Frida Kahlo, The Sad Story Behind a Painting
Frida Kahlo (born in Coyoacán – Mexico on July 6, 1907) whose real name is Magdalena Carmen Frida Kahlo Calderón is a Mexican painter and poet. She grew up in La Casa Azul, a famous residence in Coyoacán, with her father Guillermo Kahlo, and mother Matilde Calderón.
Frida had three sisters, Matilde, Adriana, Cristina, and a brother, Guillermo, who died a few days after she was born. Frida also has 3 paternal older sisters, namely Luisa, Margarita, and María.
Frida’s childhood was often plagued by various diseases. Therefore, her father was always by her side, comforting and encouraging him. Her father encouraged Frida to practice sports such as soccer or boxing. Contrary to the good relationship she had with her father, Frida’s relationship with her mother always had its ups and downs.

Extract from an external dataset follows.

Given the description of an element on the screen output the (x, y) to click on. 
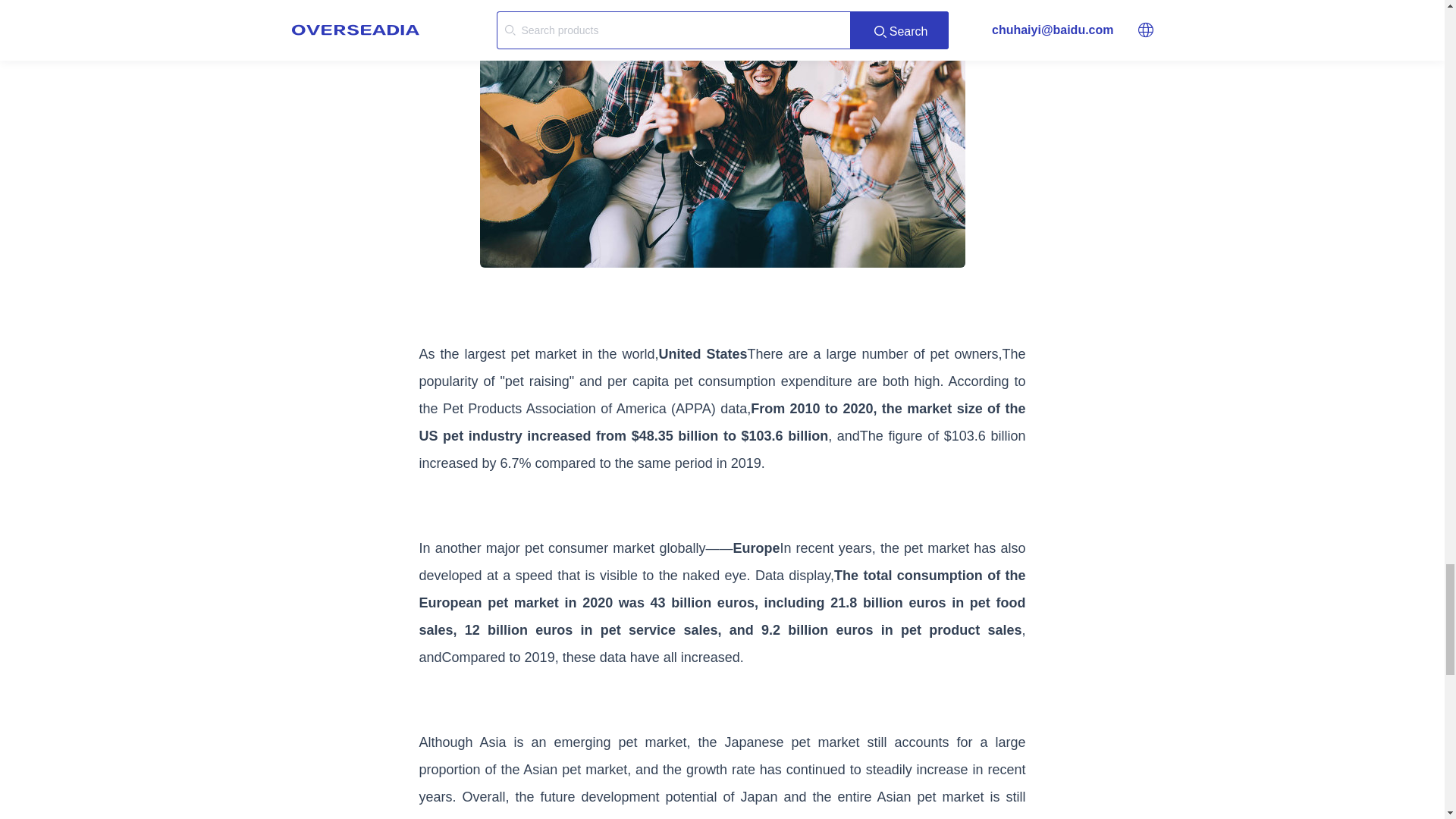
1641439296687488.jpg (721, 133)
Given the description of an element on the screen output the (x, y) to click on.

In 1922, Frida enrolled at the National Preparatory High School in Mexico, where she wanted to study medicine. There, Frida got to know Mexican intellectuals and artists, Salvador Novo and Alejandro Gomez Arias who later became her boyfriend. Frida started joining the group The Cachuchas, the group named after the hats they wore. They define themselves as a group that is critical of politics and injustice.
Frida then worked in the engraving and printing shop of Fernando Fernandez Dominguez, a friend of her father’s. Dominguez teaches Frida how to paint and imitates Anders Zorn’s paintings. On September 17, 1925, Frida had a serious traffic accident. He suffered several injuries, fractures of the pelvis, spine. He had to go through various rehabilitation methods that would leave marks on her body forever.
During her long recovery period, he began to paint constantly. And painting became an important part of her life. In 1926 Frida painted a self-portrait dedicated to Alejandro Gomez. In her work, it is clear that the style of painting that will become the hallmark of her works reflects how he sees life and how he feels about things. Then Frida began to plunge into the fields of politics, art, and intellectuals.
Frida then met Diego Rivera who was 21 years her senior. Soon, he was invited to attend a meeting of the Mexican Communist Party, of which Diego was a member. In 1928, Frida visited Rivera while he was working on one of her famous paintings, with the intention of showing her works. Rivera was very impressed and encouraged him to continue painting. Since then, Diego has always visited the Kahlo family’s residence.
On August 21, 1929, they married. This marriage is even known as the union relationship between the elephant and the dove. Diego was big and fat while Frida was small and thin. Their relationship is based on love, adventure and creativity. Although doctors had previously told Frida that she could not have children, she later became pregnant in 1930. However, due to an accident and the position of the baby, her pregnancy had to be terminated.
It took her a long time to accept that she would never be able to have another child. Despite the various problems, this couple complements each other perfectly in many aspects. Diego loves her paintings and is her biggest fan, but Frida is her husband’s biggest critic. Due to the political atmosphere at the time and thanks to Diego’s fame in America, the couple decided to move there.
In Detroit, on Diego’s orders, Frida has another abortion. The pain he felt was evident in some of her works. After that terrible event, they returned to Mexico in 1933. In 1939 Kahlo and Rivera divorced after it was revealed the affair between Diego and Cristina, Frida’s sister.
At that time, Frida was also having an affair with the communist leader León Trotsky, who lived and was exiled in La Casa Azul. After the murder of León by a member of the NKVD, Frida was blamed and arrested, but she was soon released. A year later, Diego and Frida remarried. The marriage was more of an ordinary friendship agreement and no love bonds. During those years, recognition for her work continued to grow and Frida also managed to participate in several exhibitions, at MOMA, New York.
In 1953, an exhibition of Frida’s paintings opened in Mexico. Frida’s condition at that time was very weak, she came home from the event by ambulance and had to rest in a hospital bed. Due to gangrene in the same year, his right leg just below the knee had to be amputated. This of course made him even more depressed. She tried to kill himself several times.
On July 13, 2954, Frida Kahlo was reported to have died and was cremated. His ashes are buried in La Casa Azul, which we now know as a museum. Frida’s personality was adopted as one of the icons of international feminism and became a cultural reference.